There is nothing in the Masque of 'Comus' that is even suggestive of the antimasque of the earlier masques, unless it be where the Country Dancers come in before the entrance of the Attendant Spirit with the two Brothers and the Lady, who catch the dancers at their sport. The Attendant Spirit addresses them in the song (vv. 958-965):

'Back, shepherds, back! Enough your play

Till next sunshine holiday.

Here be, without duck or nod,

Other trippings to be trod

Of lighter toes,' etc.

The subject of 'Comus' was too serious to be offset or parodied in any way by an antimasque; and, furthermore, Milton was not the man for anything of the kind. His theme excluded all humor, even if he had had any to expend upon it. Its seriousness must have been deepened for him by what he no doubt already felt in regard to the Court and the Church, that both were corrupt, and that both were leagued in their despotic tendencies, or rather in their actual despotic characters.

The traditional story that the two sons of the Earl of Bridgewater, the Lord Brackley and Mr. Thomas Egerton, and their sister, the Lady Alice Egerton, were lost in Haywood Forest on their way to Ludlow Castle from Herefordshire, where they had been visiting their relatives, the Egertons, and that the Lady Alice was for a time separated from her brothers, they having gone to discover the right path, may have had its origin in the Masque. This seems more likely than that the Masque had its origin in the story.

In the talk of the two Brothers in regard to their lost sister, the idea of the Masque is explicitly presented by the elder Brother. He had said:

'My sister is not so defenceless left

As you imagine; she has a hidden strength

Which you remember not.'

The second Brother replies:

'What hidden strength,

Unless the strength of Heaven, if you mean that?'

And then the elder Brother gives expression, in a long speech, the gem of the Masque (vv. 418-475), to the power of chastity and purity over the unchaste and the impure.

In the service of this idea, the poet started, no doubt, with Comus, the personification of unchaste and impure revelry (κῶμος), and therefrom constructed his plot, in which a pure maiden is brought within range of the wiles and temptations of the enchanter.

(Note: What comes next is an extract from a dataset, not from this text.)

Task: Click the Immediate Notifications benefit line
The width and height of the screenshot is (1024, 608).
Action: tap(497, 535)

And as the daughter of the noble family for which the Masque was written was to play the part of the tempted maiden, in the presentation of the Masque, the incident of her being temporarily and necessarily left alone by her brothers in the forest, would be readily suggested to the poet. It afforded him, too, an opportunity of paying a high compliment to the children of the Earl of Bridgewater.

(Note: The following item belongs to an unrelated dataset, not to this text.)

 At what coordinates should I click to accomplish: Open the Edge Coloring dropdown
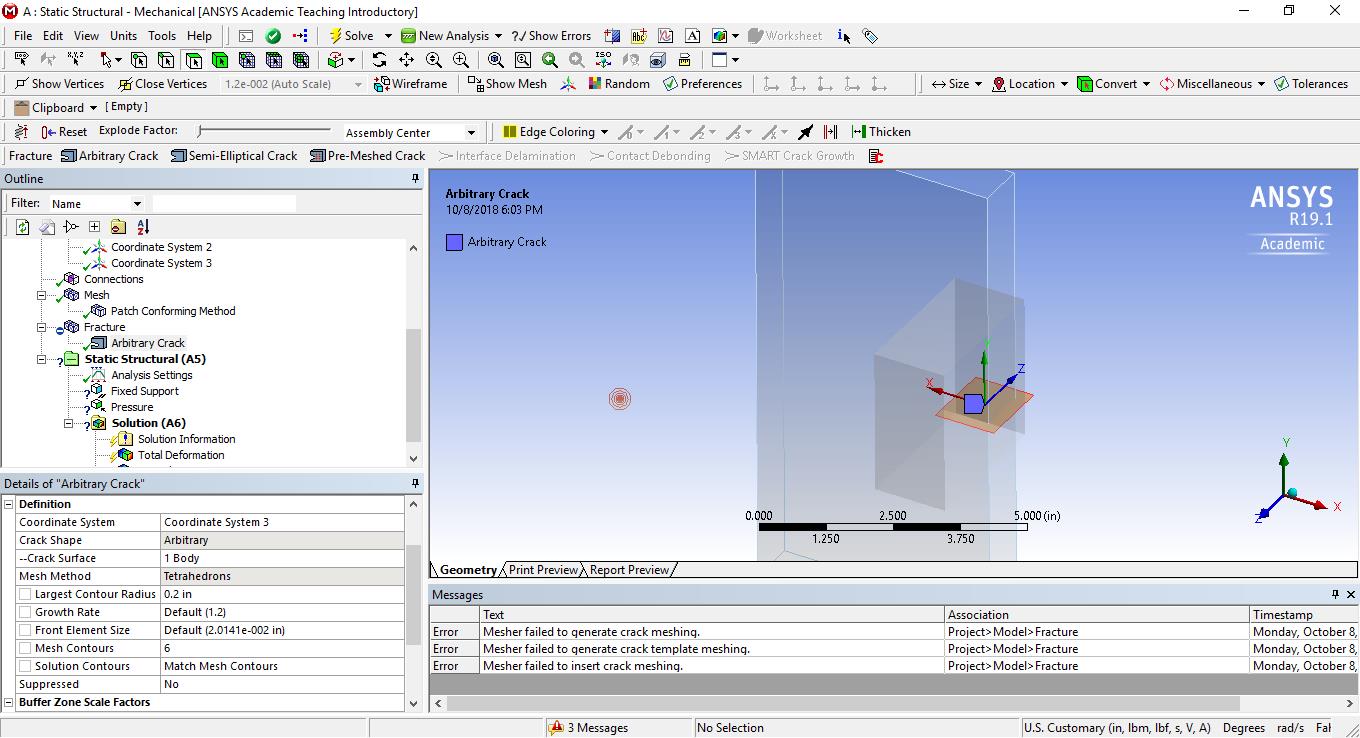click(602, 132)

The traditional story may therefore be safely regarded as a figment.

Henry Lawes, the most prominent music teacher of the time, in noble and wealthy families, and with a high reputation as a musical composer, furnished the music for the Masque, and took the part of the Attendant Spirit, first appearing as such, and afterward in the guise of the old and faithful shepherd

Thyrsis. It is not known by whom the parts of Comus and Sabrina were taken.

Lawes had been one of Milton's musical friends from early boyhood.

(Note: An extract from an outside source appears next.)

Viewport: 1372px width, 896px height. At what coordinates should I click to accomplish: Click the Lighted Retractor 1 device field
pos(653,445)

Milton addressed the following sonnet to him, which was prefixed to 'Choice Psalmes . . . by Henry and William Lawes, brothers, 1648.' In Milton's volume of poems published in 1645, Lawes is represented as 'Gentleman of the king's chapel and one of His Majesty's private music.'

To Mr. H. Lawes, on his Airs (1646)

'Harry, whose tuneful and well-measured song

First taught our English music how to span

Words with just note and accent, not to scan

With Midas' ears, committing short and long,

Thy worth and skill exempts thee from the throng, 5

With praise enough for envy to look wan;

To after-age thou shalt be writ the man,

That with smooth air could humour best our tongue.

Thou honourest verse, and verse must lend her wing

To honour thee, the priest of Phœbus' quire, 10

That tunest their happiest lines in hymn or story.